Schon vor seiner Wiederwahl hatte deshalb EU-Kommissionspräsident Manuel Barroso mit einem zweischneidigen Vorschlag überrascht: Den Ländern soll freie Hand bei den Koexistenzregeln der drei Anbauarten gentechnisch verändert, konventionell und ökologisch zugestanden werden – kilometerweite Abstandsvorschriften sollen möglich werden, sogar das Verbot der Gentechnik. Kommt es so, dann sind Abstände, wie sie das bulgarische Parlament beschloss, ohne Widerstand der EU-Kommission realisierbar: In Bulgarien sollen rund um Naturschutzgebiete 30 Kilometer, rund um Bienenfarmen 10 Kilometer und um Bio-Höfe sieben Kilometer große Radien frei bleiben von Gen-Saaten.
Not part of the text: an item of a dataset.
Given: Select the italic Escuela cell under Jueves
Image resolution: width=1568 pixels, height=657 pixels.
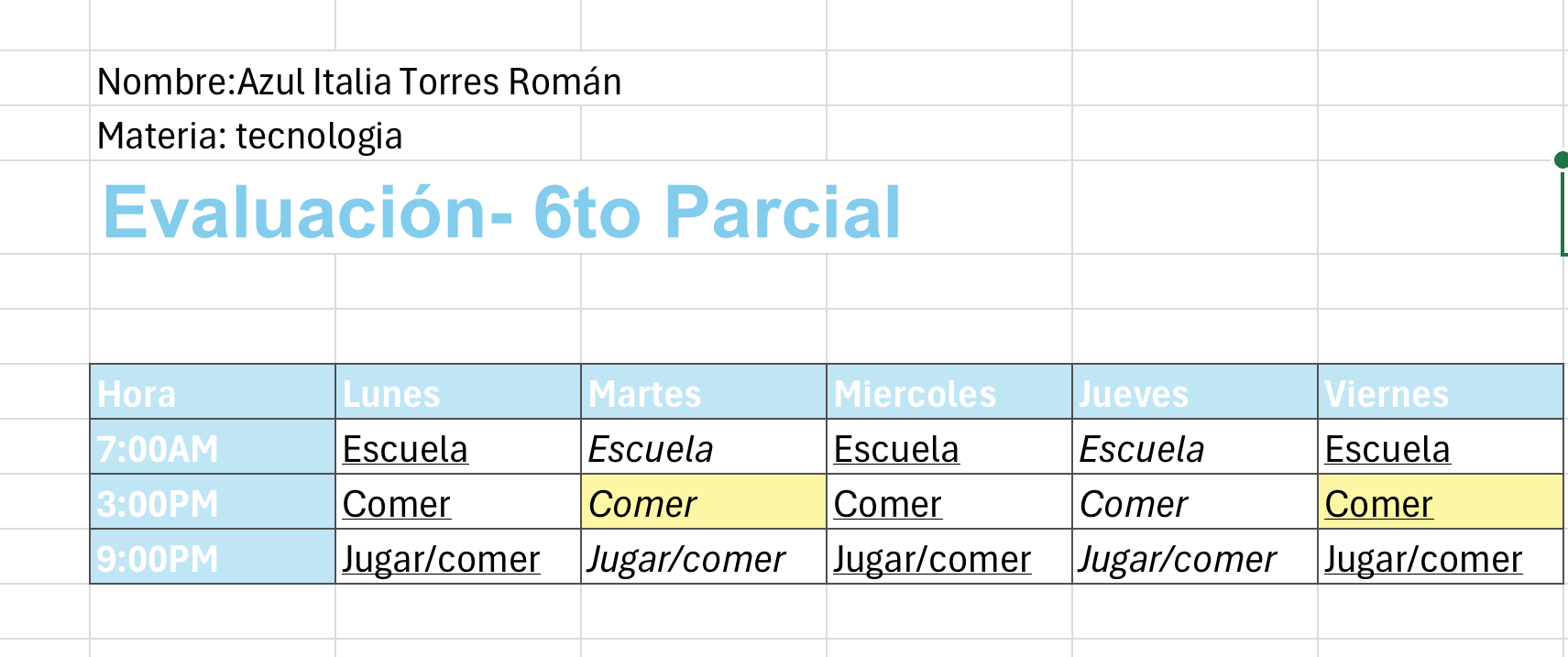Looking at the screenshot, I should click(x=1195, y=448).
Das kommt einem Verbot für die Gentechnik gleich.
Doch im Gegenzug will die Kommission die Genehmigungspraxis für neue Gen-Pflanzen beschleunigen, will die Blockadehaltung der Mitgliedsstaaten aushebeln, und zwar mit dem Ziel, den Weg für einen großflächigen Anbau von Gen-Saaten in Europa freizumachen. Mindestens 15 Pflanzen sind in der Pipeline.
Hier Ablehnung, da Erlaubnis
Folge wird ein europäischer Flickenteppich sein: Länder wie Spanien, die Niederlande und Tschechien setzen auf Gentechnik im großen Stil, während Österreich, Italien oder Ungarn sie ablehnen. Kritiker wie Heike Moldenhauer vom BUND befüchten, dass die Ausbreitung der Gentechnik letztlich sogar das Reinheitsgebot für Saatgut kippt und sich auch in Ländern, in denen die Gentechnik tabu ist, die modifizierten Pflanzen klammheimlich ausbreiten. Ähnlich der Grünen-Europaabgeordnete Martin Häusling: "Das wird die schleichende Vergiftung fördern." Zudem stelle Europa die Regeln eines gemeinsamen Marktes in Frage.
Unterdessen wird vor dem Bundesverfassungsgericht heute eine vom Land Sachsen-Anhalt angestrengte Klage gegen zentrale Regeln des deutschen Gentechnikgesetzes verhandelt: Im Kern geht es um die Haftung bei der Verunreinigung herkömmlicher Pflanzen und um das Standortregister mit seinen genauen Angaben über die Gen-Felder. Das Register der Anbau- und Freisetzungsflächen verletze das Grundrecht auf "informationelle Selbstbestimmung", die Berufsfreiheit und den Eigentumsschutz, behauptet das Land. Die Veröffentlichung der Daten begünstige zudem politisch motivierte Feldzerstörungen.